[Start of section]
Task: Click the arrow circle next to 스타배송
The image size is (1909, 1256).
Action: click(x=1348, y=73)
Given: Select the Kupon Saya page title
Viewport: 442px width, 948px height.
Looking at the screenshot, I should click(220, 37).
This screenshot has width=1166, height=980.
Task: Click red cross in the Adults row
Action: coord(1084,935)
[End of section]
[Start of section]
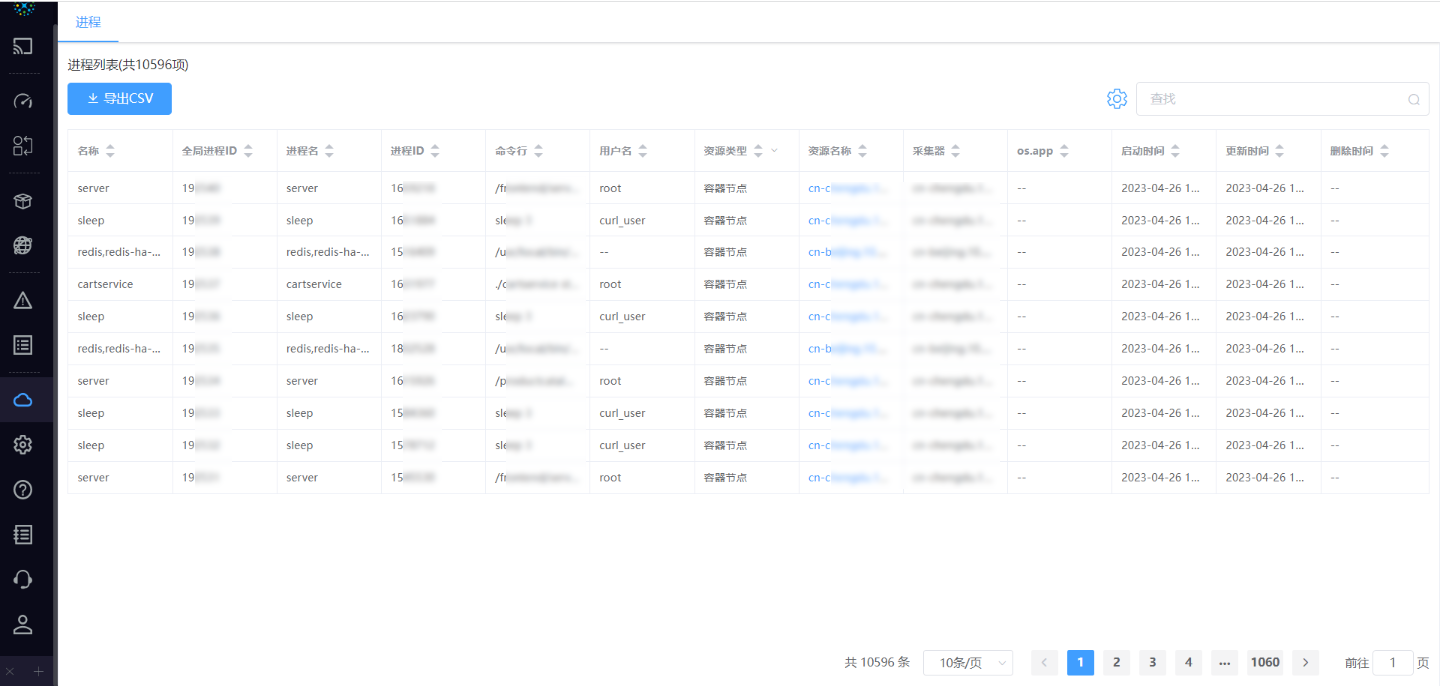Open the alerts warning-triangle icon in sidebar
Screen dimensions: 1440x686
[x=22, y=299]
[End of section]
* **Problem requirements**:
Leave out every line above except those from the line with "The image size is (1909, 1256)." up to and including the line with "Given: Select the Kupon Saya page title", and copy those exactly.

* **The answer**:
The image size is (1909, 1256).
Action: click(x=1348, y=73)
Given: Select the Kupon Saya page title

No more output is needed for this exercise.